Gran parte de su tejado quedó destruido y la lluvia se colaba por el techo.
Se siente afortunado de que hayan sobrevivido a la tormenta. Fue aterrador, me dijo, al igual que lo es mirar hacia el futuro de su comunidad.
“Aquí necesitamos mucha ayuda”, dijo Handy.
“Estoy muerto de miedo, pero voy a volver”, me dijo Robert Taylor, fundador de Ciudadanos Preocupados de la Parroquia de San Juan, en una llamada el viernes por la mañana. Taylor evacuó a Beaumont, Texas. “La parroquia está completamente paralizada. No hay agua ni electricidad y la pandemia sigue en auge, pero tengo que volver porque el techo de mi casa se ha derrumbado y todas mis pertenencias están completamente expuestas”.
Taylor, de 80 años, Casi muere a causa del COVID-19 A principios de este año, Taylor regresó con urgencia, no solo para recuperar sus pertenencias, sino también para ayudar a los demás.

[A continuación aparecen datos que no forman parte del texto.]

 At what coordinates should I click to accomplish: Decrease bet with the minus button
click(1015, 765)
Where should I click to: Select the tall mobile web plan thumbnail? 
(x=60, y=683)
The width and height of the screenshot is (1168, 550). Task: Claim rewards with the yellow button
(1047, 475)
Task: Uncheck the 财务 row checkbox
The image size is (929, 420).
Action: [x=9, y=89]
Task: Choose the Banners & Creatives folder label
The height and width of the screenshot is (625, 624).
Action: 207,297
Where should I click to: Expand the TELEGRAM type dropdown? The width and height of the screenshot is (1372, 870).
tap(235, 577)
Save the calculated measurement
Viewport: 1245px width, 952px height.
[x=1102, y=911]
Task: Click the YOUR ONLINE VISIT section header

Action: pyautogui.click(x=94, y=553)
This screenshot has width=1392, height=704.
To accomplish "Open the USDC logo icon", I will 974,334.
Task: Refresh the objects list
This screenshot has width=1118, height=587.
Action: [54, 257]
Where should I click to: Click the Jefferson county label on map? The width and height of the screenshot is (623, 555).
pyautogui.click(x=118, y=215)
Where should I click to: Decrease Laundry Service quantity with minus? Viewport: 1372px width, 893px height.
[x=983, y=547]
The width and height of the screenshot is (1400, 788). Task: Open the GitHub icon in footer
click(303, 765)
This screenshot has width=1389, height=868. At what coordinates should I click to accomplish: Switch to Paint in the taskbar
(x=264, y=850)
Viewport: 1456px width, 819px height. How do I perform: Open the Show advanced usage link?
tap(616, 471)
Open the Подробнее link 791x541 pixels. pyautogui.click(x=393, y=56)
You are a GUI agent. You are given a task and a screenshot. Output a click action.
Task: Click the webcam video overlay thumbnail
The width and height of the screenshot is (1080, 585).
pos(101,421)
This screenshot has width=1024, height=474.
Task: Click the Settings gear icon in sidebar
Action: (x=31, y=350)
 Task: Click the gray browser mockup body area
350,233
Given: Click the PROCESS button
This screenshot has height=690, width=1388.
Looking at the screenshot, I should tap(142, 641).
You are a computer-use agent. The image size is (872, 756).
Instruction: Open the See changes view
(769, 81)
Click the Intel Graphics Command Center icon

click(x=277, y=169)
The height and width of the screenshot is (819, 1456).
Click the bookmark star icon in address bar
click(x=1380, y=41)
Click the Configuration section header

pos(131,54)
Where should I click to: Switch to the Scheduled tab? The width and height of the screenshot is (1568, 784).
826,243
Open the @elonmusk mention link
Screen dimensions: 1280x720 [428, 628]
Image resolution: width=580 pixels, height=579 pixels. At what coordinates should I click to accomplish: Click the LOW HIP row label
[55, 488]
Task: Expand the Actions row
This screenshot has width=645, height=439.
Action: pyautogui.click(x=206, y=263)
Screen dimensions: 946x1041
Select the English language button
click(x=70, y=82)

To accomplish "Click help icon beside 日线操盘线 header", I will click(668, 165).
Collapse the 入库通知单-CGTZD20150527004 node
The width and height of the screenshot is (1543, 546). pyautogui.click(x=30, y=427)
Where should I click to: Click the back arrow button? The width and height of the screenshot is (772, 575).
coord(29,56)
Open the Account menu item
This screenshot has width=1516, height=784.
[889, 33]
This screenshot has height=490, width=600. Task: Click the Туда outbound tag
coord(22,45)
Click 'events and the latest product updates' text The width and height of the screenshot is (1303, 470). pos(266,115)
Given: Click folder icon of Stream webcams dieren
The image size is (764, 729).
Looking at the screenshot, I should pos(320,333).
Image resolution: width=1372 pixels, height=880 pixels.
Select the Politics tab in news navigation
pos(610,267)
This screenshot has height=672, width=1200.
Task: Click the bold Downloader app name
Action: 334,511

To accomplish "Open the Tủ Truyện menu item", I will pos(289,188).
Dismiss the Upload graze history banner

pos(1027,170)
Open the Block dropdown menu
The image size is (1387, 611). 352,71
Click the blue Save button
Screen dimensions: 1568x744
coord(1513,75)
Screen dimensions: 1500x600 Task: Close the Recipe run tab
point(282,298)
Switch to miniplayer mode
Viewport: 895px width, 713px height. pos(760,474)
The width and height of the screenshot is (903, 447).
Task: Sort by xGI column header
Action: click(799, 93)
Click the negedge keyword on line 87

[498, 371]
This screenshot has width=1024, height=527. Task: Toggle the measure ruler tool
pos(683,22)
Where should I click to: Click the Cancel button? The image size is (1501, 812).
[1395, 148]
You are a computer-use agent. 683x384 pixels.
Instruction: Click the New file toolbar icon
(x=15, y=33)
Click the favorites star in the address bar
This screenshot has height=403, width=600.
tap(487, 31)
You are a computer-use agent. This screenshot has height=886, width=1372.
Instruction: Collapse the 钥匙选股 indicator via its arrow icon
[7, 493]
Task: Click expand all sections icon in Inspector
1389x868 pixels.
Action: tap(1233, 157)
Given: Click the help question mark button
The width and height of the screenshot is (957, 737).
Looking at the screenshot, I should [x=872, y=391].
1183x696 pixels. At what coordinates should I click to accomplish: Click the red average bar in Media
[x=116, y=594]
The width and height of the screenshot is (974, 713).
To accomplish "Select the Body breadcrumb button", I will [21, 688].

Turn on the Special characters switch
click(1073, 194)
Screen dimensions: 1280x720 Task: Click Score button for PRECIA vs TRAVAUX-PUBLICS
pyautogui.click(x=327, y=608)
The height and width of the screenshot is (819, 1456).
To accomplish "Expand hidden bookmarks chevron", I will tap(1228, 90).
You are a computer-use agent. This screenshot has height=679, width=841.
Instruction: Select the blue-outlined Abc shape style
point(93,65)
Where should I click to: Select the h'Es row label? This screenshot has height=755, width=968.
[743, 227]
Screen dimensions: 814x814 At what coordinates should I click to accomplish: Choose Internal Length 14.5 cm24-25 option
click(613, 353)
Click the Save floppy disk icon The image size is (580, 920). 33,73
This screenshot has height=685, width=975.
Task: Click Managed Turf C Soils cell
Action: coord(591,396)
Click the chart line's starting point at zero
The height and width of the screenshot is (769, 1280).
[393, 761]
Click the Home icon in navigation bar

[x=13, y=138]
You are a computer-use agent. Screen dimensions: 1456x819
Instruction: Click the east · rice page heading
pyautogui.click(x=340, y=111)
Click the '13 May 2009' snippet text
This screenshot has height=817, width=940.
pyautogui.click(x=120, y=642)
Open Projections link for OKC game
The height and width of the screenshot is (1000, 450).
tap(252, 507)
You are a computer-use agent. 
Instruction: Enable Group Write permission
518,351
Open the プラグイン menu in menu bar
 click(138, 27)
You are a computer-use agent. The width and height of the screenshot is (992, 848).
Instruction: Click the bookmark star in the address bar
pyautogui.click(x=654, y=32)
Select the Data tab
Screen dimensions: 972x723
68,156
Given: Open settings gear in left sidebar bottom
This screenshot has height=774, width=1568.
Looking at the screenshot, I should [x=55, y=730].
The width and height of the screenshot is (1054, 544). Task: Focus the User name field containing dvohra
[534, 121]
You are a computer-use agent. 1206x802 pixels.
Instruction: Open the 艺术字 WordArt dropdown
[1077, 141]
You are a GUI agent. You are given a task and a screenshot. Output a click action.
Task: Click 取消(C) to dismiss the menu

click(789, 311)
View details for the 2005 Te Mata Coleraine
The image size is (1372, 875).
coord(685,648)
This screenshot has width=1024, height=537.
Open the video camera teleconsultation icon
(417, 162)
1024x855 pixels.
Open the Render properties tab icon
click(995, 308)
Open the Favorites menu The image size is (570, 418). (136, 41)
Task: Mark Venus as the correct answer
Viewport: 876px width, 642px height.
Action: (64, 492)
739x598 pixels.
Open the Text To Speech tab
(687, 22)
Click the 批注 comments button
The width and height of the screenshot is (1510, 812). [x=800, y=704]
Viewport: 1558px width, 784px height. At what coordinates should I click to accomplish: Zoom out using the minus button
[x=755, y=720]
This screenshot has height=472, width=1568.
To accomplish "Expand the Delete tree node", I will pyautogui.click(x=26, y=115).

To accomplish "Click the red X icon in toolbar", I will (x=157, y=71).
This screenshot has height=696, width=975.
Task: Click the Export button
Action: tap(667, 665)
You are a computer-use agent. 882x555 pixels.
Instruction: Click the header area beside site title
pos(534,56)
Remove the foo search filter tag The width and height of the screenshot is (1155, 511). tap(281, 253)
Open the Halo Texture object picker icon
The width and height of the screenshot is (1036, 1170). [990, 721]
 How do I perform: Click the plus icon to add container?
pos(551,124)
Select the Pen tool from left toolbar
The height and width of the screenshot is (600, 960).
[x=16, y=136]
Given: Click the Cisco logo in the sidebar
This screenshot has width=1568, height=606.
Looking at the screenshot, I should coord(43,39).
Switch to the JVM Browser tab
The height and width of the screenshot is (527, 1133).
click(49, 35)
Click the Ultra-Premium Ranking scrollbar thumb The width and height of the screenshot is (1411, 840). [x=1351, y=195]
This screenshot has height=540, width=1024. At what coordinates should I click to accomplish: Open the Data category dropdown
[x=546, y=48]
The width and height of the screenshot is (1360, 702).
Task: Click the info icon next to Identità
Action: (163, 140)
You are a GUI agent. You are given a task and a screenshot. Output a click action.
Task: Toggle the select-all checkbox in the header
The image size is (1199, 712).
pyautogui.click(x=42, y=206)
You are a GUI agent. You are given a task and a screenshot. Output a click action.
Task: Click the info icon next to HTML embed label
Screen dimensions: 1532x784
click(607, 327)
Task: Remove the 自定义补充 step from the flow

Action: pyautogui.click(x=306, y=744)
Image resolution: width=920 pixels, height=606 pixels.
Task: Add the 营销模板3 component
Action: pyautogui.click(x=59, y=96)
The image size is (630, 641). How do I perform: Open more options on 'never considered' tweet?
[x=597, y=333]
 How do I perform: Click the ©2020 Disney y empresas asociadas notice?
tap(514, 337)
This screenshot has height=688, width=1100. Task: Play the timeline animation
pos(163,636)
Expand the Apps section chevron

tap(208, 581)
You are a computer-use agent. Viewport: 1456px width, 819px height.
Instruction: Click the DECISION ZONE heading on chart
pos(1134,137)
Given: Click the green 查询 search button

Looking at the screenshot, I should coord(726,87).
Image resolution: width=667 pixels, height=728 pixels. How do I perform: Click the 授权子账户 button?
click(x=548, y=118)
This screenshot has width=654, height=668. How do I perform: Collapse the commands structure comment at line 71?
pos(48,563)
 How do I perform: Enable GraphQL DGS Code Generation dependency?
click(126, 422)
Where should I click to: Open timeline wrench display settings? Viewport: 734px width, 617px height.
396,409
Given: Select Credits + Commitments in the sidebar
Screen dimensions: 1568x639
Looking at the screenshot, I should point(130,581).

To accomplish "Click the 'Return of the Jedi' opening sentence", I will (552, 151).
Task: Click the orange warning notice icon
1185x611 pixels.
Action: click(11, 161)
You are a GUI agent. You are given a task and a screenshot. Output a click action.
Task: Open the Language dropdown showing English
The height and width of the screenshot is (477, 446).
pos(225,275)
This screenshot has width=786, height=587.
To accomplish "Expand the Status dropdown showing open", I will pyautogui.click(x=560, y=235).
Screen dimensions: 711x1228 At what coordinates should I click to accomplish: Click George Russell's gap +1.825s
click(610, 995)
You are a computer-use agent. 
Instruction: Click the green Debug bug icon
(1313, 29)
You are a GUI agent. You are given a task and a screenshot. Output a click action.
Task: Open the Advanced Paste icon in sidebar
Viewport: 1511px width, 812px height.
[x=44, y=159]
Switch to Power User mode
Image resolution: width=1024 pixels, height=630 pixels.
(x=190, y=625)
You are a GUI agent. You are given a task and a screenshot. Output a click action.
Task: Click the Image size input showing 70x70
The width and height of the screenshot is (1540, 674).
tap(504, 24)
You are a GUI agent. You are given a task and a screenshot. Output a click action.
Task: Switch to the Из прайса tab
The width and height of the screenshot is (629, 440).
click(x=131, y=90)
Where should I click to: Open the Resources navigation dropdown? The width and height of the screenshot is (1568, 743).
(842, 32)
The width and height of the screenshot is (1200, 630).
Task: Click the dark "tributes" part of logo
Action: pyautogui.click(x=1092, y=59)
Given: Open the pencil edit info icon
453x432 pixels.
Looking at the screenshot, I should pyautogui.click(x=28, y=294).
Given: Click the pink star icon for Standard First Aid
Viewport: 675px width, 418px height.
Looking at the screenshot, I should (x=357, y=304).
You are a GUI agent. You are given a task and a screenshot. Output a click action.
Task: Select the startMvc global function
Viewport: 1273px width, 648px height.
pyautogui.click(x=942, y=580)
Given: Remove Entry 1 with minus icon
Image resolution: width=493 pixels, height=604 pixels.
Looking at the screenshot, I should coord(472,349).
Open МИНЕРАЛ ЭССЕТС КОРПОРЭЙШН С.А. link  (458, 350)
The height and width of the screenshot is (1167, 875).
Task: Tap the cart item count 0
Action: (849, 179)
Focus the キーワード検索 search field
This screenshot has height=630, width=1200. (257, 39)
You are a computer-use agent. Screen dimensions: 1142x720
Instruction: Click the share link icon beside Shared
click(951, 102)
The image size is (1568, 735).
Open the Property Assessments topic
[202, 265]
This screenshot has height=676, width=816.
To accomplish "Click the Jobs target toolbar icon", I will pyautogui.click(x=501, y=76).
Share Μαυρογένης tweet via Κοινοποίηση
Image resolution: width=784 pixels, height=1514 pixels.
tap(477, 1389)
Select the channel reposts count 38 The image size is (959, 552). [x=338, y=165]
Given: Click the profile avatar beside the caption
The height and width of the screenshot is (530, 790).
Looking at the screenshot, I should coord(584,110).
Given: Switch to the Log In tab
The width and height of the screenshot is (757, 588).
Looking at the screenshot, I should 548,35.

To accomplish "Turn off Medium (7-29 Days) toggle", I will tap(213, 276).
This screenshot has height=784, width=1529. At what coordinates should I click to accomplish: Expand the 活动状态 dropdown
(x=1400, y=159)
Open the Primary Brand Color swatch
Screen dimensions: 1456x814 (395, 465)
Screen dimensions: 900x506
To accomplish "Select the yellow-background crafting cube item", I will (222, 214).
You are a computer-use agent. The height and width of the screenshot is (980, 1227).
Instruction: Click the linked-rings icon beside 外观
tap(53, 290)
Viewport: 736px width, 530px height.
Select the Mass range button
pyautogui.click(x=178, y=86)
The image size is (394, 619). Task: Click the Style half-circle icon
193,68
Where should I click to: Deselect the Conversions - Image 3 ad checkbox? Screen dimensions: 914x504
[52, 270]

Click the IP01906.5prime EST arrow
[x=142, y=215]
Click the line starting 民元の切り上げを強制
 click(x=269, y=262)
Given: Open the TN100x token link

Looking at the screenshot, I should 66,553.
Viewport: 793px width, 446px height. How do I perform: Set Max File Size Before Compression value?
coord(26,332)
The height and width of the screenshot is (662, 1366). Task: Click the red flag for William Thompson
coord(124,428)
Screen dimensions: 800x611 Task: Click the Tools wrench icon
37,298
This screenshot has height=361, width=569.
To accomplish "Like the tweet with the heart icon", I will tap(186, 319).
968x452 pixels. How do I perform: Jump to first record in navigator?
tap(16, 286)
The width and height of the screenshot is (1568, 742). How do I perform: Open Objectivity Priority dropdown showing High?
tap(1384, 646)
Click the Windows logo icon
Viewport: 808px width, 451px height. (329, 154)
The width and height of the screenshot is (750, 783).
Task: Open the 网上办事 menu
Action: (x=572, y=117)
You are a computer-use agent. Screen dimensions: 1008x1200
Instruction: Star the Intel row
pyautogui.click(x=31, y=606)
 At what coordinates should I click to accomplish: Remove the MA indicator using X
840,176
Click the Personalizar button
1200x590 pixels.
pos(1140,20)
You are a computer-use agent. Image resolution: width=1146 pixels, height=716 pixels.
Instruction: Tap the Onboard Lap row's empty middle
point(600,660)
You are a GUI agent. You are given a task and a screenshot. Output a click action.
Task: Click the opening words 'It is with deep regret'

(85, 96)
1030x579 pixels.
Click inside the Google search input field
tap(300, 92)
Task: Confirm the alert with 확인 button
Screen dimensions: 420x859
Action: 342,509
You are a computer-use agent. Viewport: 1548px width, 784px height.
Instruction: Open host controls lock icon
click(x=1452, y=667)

Anteriormente, Taylor trabajaba como contratista general y electricista, y desea poner sus habilidades en práctica.
“Muchos de mis amigos siguen atrapados allí”, dijo, añadiendo que le preocupa que no se haya ordenado una evacuación obligatoria. “¿Cómo pudieron dejar a esa gente allí?”, preguntó, recordando que LaPlace ya se había inundado antes.
Sin una evacuación obligatoria, aquellos con seguro de vivienda Puede que no sea reembolsado a costa de ponerse a salvo —y ahora la parroquia aconseja a la gente que no regrese porque los servicios públicos esenciales siguen sin funcionar—.
Taylor espera regresar mañana a pesar de estar “muerta de miedo” de volver a contagiarse de COVID.
“No tengo dónde quedarme cuando llegue ni un vehículo”, me dijo, pero el pastor Murphy le ofreció quedarse en el santuario. A pesar de que no hay agua corriente ni electricidad, esa podría ser su mejor opción y piensa aprovecharla. “Estoy en una situación desesperada, como tantos otros en la comunidad. Tengo que regresar y ver qué puedo hacer para ayudar a reconstruir, no solo por mí, sino también por mis vecinos”.
Robert Taylor teme que haya más cloropreno en el aire que nunca. «Incluso sin un desastre natural, el gobierno ha permitido que DuPont y otras plantas de la zona nos bombardeen con sustancias tóxicas», afirmó, refiriéndose a la planta de Denka por el nombre de su antiguo propietario, DuPont, que aún conserva la propiedad del terreno donde se ubica la planta de neopreno.
El pastor Murphy dijo que considera un milagro que el santuario se salvara de la furia de Ida. Al menos tiene un techo donde resguardarse mientras comienza su recuperación, comentó. Su familia administra la iglesia sin recibir remuneración. «El trabajo que hacemos en la iglesia nace del corazón», dijo, y no sabe cómo ni por dónde empezar con la recuperación. «Considero que el santuario se salvó como una señal de que debemos reconstruirlo».
Se enfureció al contactar con su compañía de seguros, Church Mutual Insurance, y descubrir que su deducible por daños causados por el viento sería de 35,000 dólares, basado en un porcentaje del valor de la propia iglesia.
“Hoy me sentí desanimado”, dijo Murphy, “pero estoy listo para luchar por la comunidad mañana”.